Dylan Matthews is a senior correspondent and head writer for Vox's Future Perfect section and has worked at Vox since 2014. He is particularly interested in global health and pandemic prevention, anti-poverty efforts, economic policy and theory, and conflicts about the right way to do philanthropy.

English spelling is a nightmare. "Bomb" rhymes with "calm" and "Tom" but not "comb" or "tomb." "Some" rhymes with "numb" but not "home." This may seem like a petty grievance, but for people seeking to learn the language, it poses a formidable barrier.

And as Luba Vangelova notes at the Atlantic, it's bad for native speakers, as well. Because English spelling is so bizarre, kids spend more time learning it in school, leaving less time to learn other subjects, hurting dyslexic students (who have more trouble in English than in other languages), and reducing the confidence of smart kids who nonetheless struggle to spell.

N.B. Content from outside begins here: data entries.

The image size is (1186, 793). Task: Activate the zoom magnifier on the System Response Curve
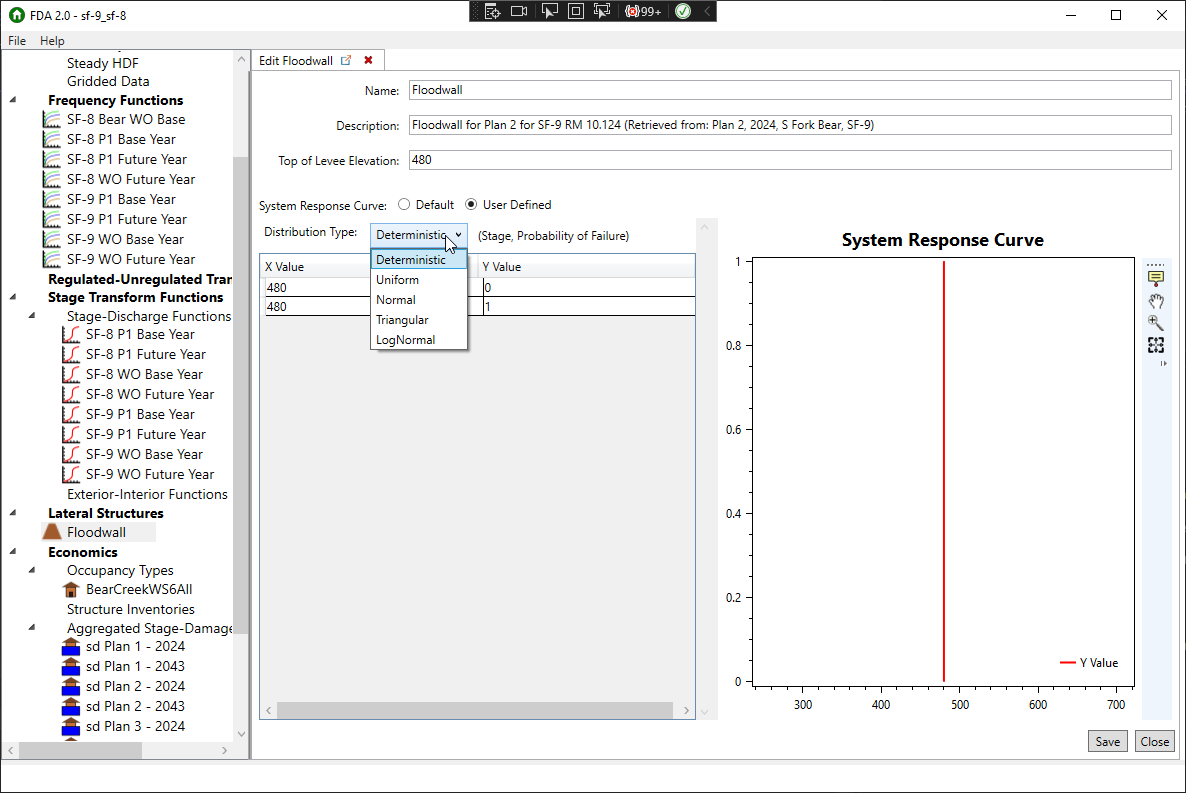point(1156,322)
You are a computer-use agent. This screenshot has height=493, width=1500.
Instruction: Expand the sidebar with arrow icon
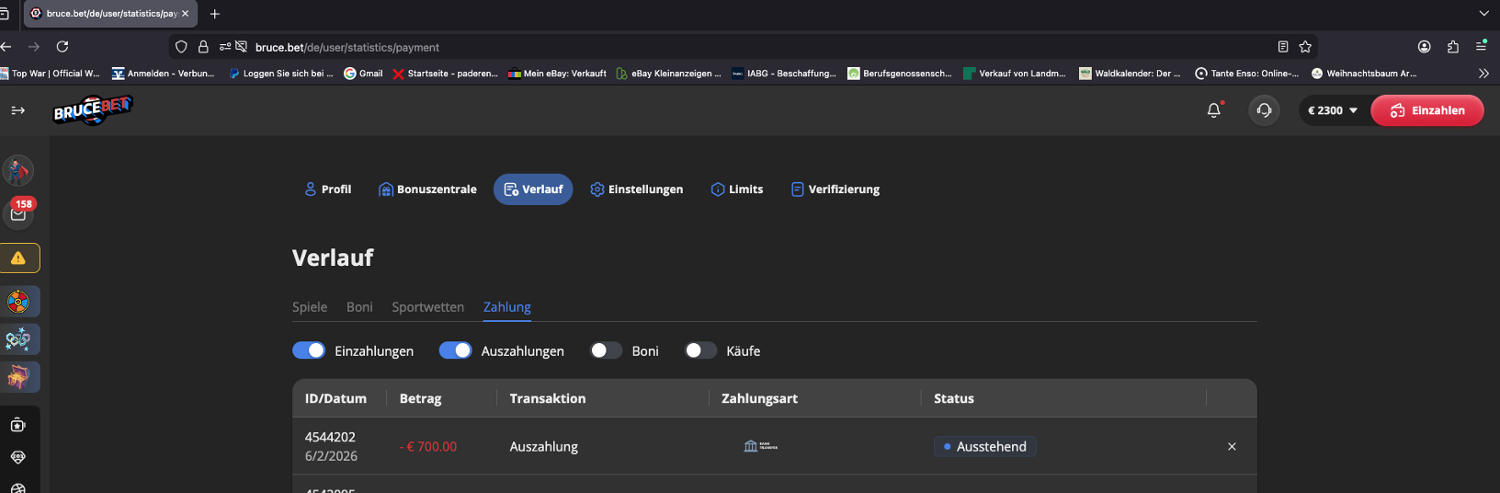pyautogui.click(x=18, y=110)
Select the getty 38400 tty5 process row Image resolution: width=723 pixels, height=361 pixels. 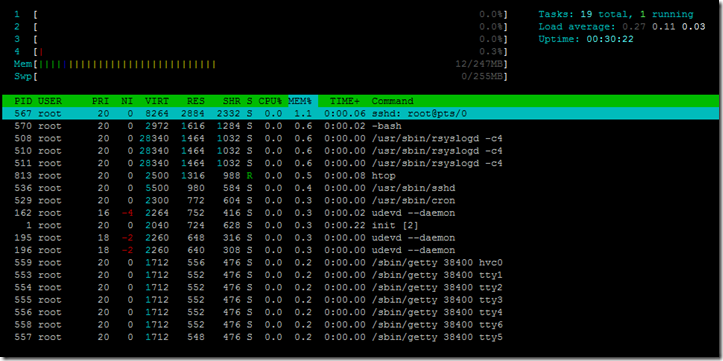point(361,337)
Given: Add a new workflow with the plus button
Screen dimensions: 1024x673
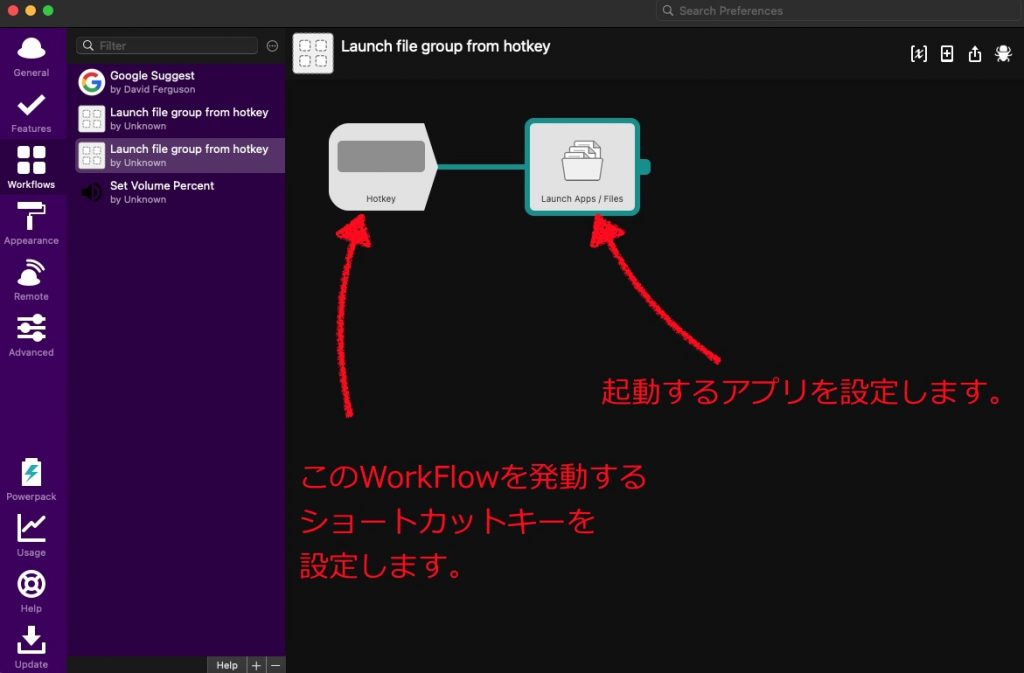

On average, children in English-speaking countries take over twice as long to reach baseline fluency compared with kids in countries that speak simpler-to-spell languages like Spanish or Finnish. This is why there's no international equivalent of English spelling bees: When you design a language properly, it shouldn't be a weird challenge to get people to spell stuff.

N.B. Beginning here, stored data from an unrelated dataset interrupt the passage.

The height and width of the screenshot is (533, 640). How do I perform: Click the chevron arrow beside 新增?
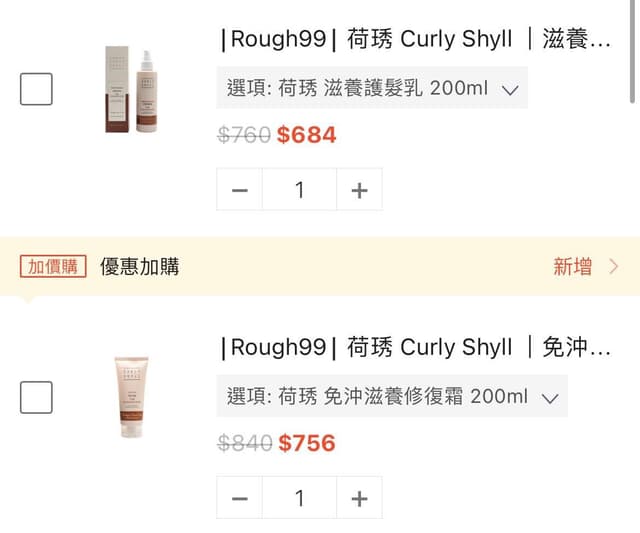click(614, 266)
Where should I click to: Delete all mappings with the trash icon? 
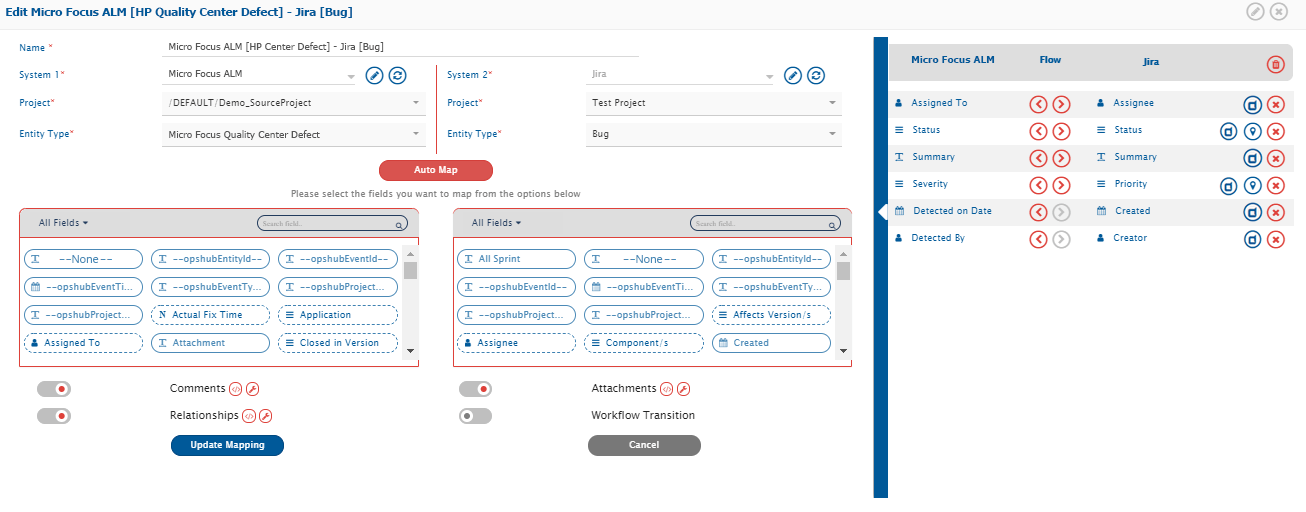pyautogui.click(x=1275, y=64)
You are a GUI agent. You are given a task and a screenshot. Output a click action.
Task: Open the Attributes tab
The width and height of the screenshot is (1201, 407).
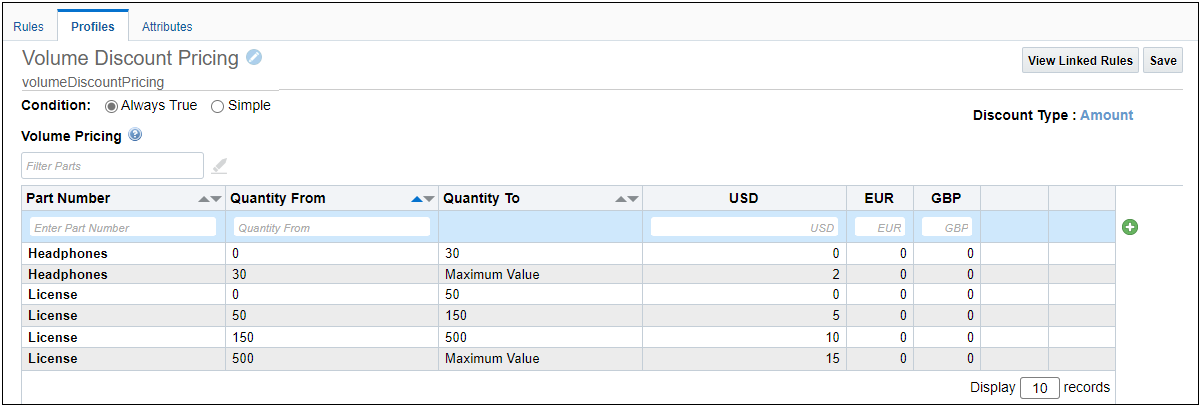(x=167, y=27)
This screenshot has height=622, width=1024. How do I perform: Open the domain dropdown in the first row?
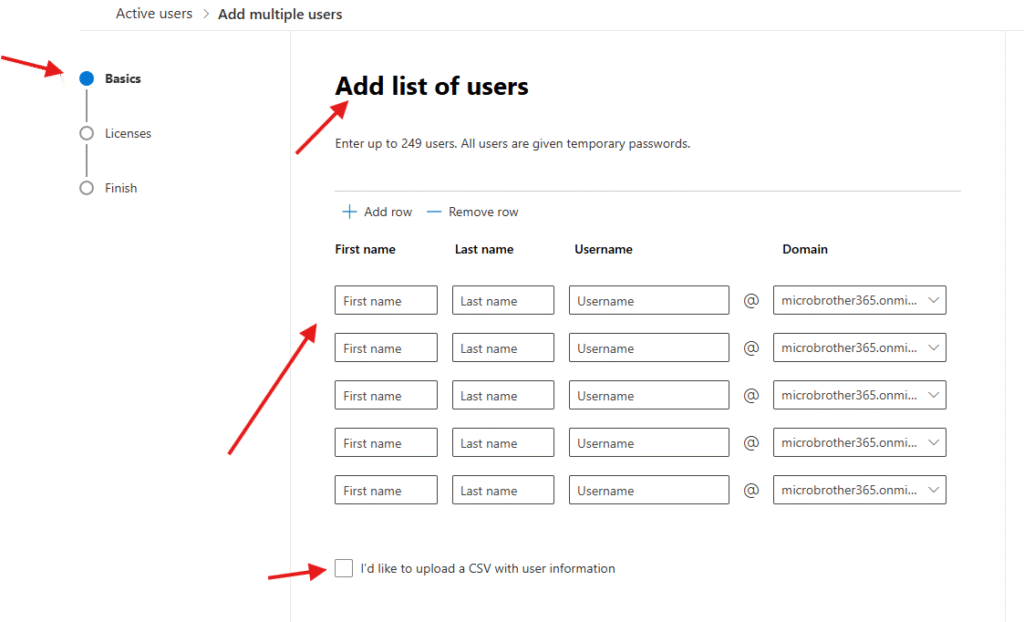click(x=858, y=301)
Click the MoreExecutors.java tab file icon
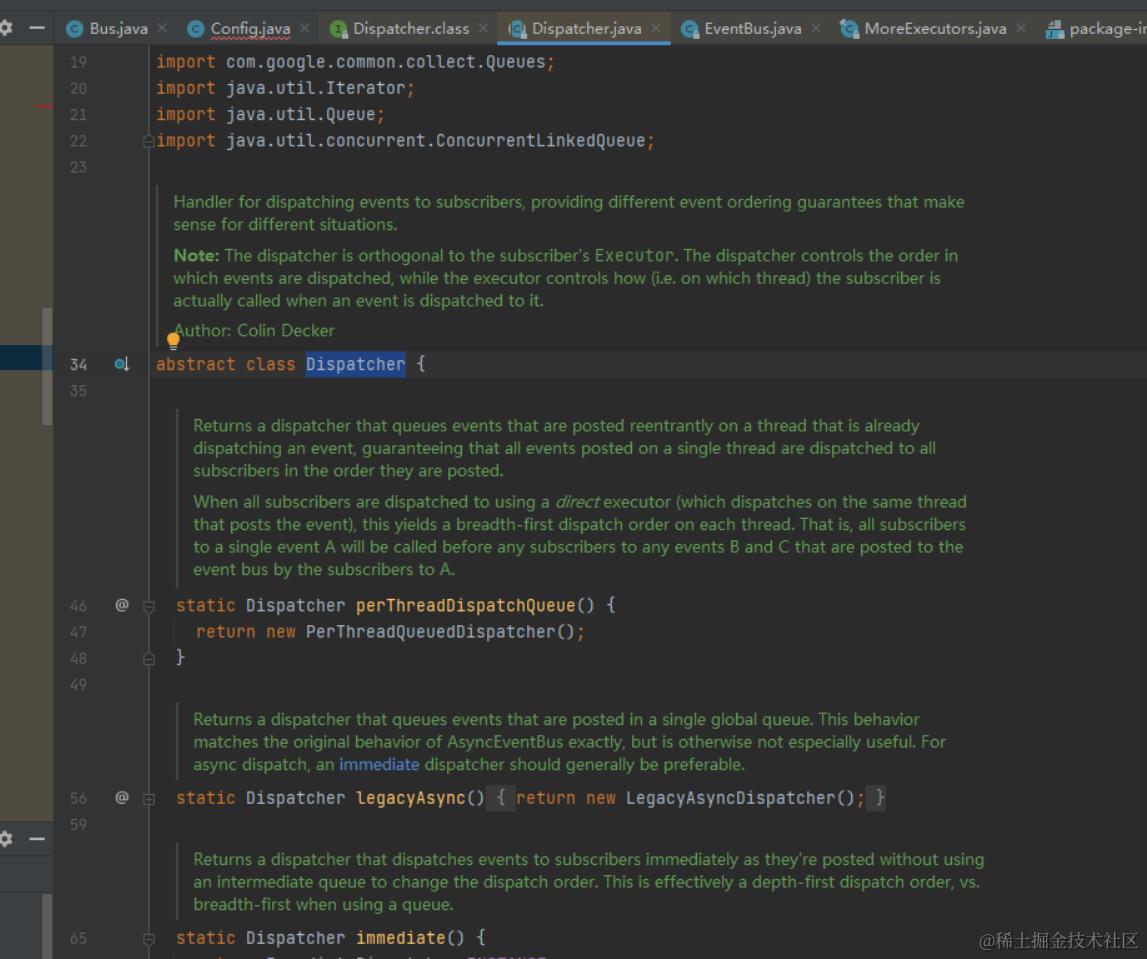1147x959 pixels. pos(850,29)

The solution? Spelling reform! The typographer Edward Rondthaler, who died in 2009 at age 104, was a longtime proponent of reforming and rationalizing English spellings and developed the clever routine you see above as a tool to persuade skeptics. Rondthaler promoted a system known as "SoundSpel." You can see it in action in his translation of John Keats's "Ode to a Nightingale" (or, rather, "Oed to a Nietingael"):

Mi hart aeks, and a drouzy numnes paens

Mi sens, as tho of hemlok I had drunk,

Or emptyd sum dul oepiaet to the draens

Wun minit past, and Lethe-wards had sunk:

'Tis not thru envy of thi hapy lot,

But beeing too hapy in thien hapynes,

That thow, liet-wingèd Dryad of the trees,

In sum meloedius plot

Of beechen green, and shadoes numberless

Singest of sumer in fuul-throeted eez.

SoundSpel is hardly the only game in town, though. Vangelova highlights a more drastic proposal called Unspell, which proposes an alternative 13-letter alphabet with which to spell English words simply and phonetically.

Spelling reform sounds alarming, but we'd adjust quickly. As my colleague Matt Yglesias has noted, "Individual stringz of letterz r efforts to express meaningful propositions in an intelligible way … To understand a phrse or paragraf or an entire txt rekwires the use of human understanding and contextual infrmation not just a dctionry." If you can understand Matt's point, you'll have no trouble understanding English after the revolution.